At a Glance
Imagine you are working in one of the coldest and most remote, but most breathtakingly beautiful, areas of the world. The sun is low in the sky, and the subzero wind is blowing fiercely across your face. With your crash helmet and climbing harness tight, you are slowly lowered into an ice crevasse 15 metres deep.
You are a glaciologist and your team of scientists and mountaineers are here on the Trapridge Glacier in Kluane National Park, Yukon, studying the characteristics and movement of this surging glacier. You and your four climbing partners are descending into the crevasse to begin gathering data from the magnificent Trapridge Glacier. As a glaciologist, you've been to this site before. On a previous expedition, you and your team installed a series of markers on the glacier's surface and recorded their positions.
Today, you will revisit these markers, determine their new positions with your GPS equipment, and calculate how much they have moved. The markers' movement tells you about the glacier's movement, both how much and in what direction. In addition to resurveying the markers, you and your team will collect snow and ice samples from inside the crevasse. The crevasse itself can tell you a lot about past conditions on the glacier: in its walls, you can see the annual layers of snowfall, and the samples you take will be analyzed for their chemical properties, which can indicate, for example, past changes in the climate and the deposition of atmospheric pollutants. The data you gather on this expedition will add to your understanding of the Trapridge Glacier and its role in the environment.
Duties vary significantly from job to job, but the following list includes typical job duties one might encounter as a glaciologist:
- Conduct research on ice sheets, shelves, fields, and caps, as well as alpine and arctic glaciers and snow.
- Collect samples of ice and snow to test for various criteria, including physical properties, chemical composition, and evidence of life in the ice.
- Design experiments both in the lab and in the field.
- Use satellite and airborne remote sensing devices to study ice distribution and behaviour.

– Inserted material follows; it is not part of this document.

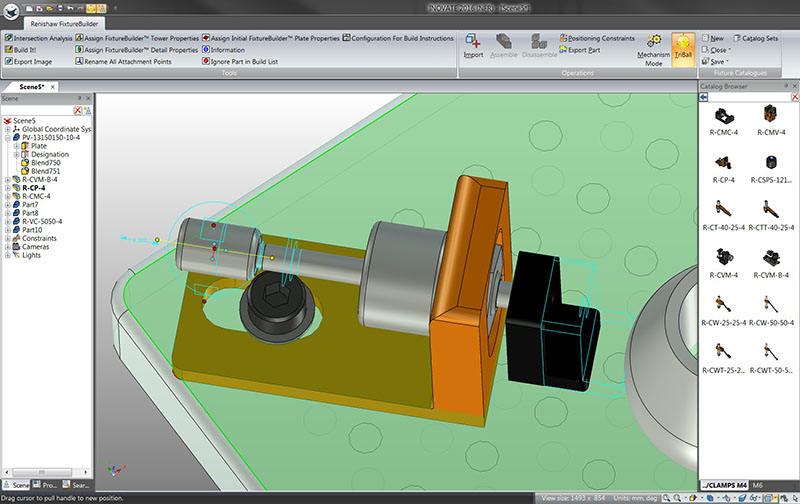The image size is (800, 504).
Task: Expand the Constraints tree node
Action: tap(8, 239)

- Write reports on experimental findings and synthesize research.
- Install and test instruments.
- Communicate with the media and general public on historical and modern glacial activity and its relevance to climate change.
- Collaborate with other glaciologists and professionals.

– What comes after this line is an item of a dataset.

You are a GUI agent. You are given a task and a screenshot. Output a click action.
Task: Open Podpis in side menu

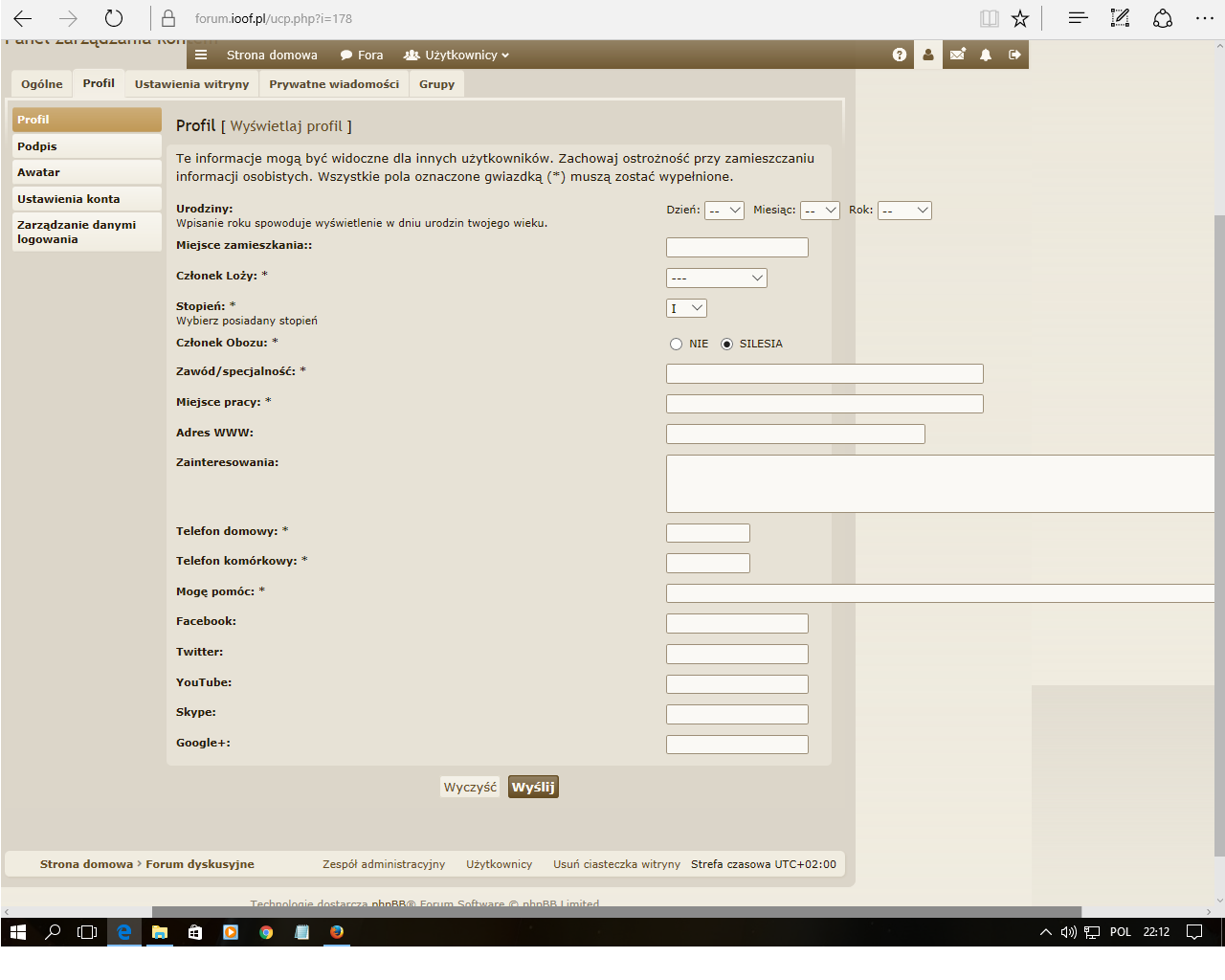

Glaciologists work in a variety of locations, including, but not limited to:
In the office:
- Doing paperwork and analyzing data for reporting
- Drafting plans and models
- Communicating on the phone and in meetings with clients, government departments, and the public, and presenting report findings to clients
- Researching new technology and advancements in glaciology, and consulting with other glaciology professionals
In the field:
- Conducting experiments and gathering data in remote field locations
- Installing and maintaining electronic instrumentation
In the lab:
- Testing samples and conducting experiments
- Using remote sensing equipment to study ice and snow
- Designing and calibrating new instruments
Where to Work
- Federal, provincial/territorial, and municipal government departments and parks
- Colleges, universities, and research institutes
- Environmental and engineering consulting firms
Education and Skills
If you are a high school student considering a career as a glaciologist, you should have strong marks or an interest in:
- Computer Science
In most cases, the minimum education requirement to work as a glaciologist is a university undergraduate degree, although the majority of positions are in research and require graduate studies. If you are a post-secondary student considering a career as a glaciologist, the following programs are most applicable:
- Environmental Earth Sciences
Certification is not mandatory for glaciologists, but many practitioners choose to belong to professional associations. Most glaciologists have additional training and certification in mountaineering, climbing, and wilderness travel.
It was a field course in her third year of undergraduate studies in geography that sparked Sarah Boon’s love of glaciers. “Being in the outdoors, seeing these glaciated landscapes and knowing the glaciers and glacier meltwater are working on the landscape…and it’s all related to climate. There’s some really interesting stuff going on here.” After a decade of university study, Sarah works in the geography department of the University of Victoria. She still explains her fieldwork to friends and family as “camping and doing research on the side.”
In the summer, Sarah can be found living in some of the most remote locations of the Arctic and northern B.C. There, she spends up to four months camping on glaciers, taking meteorological, hydrological, and glacial measurements. “Glaciers are barometers of climate…[they] are a record of both the past and the current climate in many different ways.” One of the most interesting parts of her job is “reading” glaciers, whether it’s by studying ice core samples or the moraines (large quantities of rock) that glaciers deposit.
According to Sarah, these are indicators of how our climate works. However, a glaciologist’s future is often not so easy to read. Sarah says the biggest drawback of the industry is the lack of jobs. The field of glaciology is very specific, and jobs are often limited to the federal government or universities. “You can’t just go out there and say “Hi, I’m a glaciologist, can I give you my résumé?’” But the limits of the industry don’t dissuade Sarah. “I’m not just a glaciologist…I’ve learned enough skills by going this path that I could do something else that doesn’t necessarily have to be in glaciology.” But Sarah is pleased she took the chance and became a glaciologist. What many people see as large chunks of ice are “inspiring” to her—it’s why she continues to enjoy her work.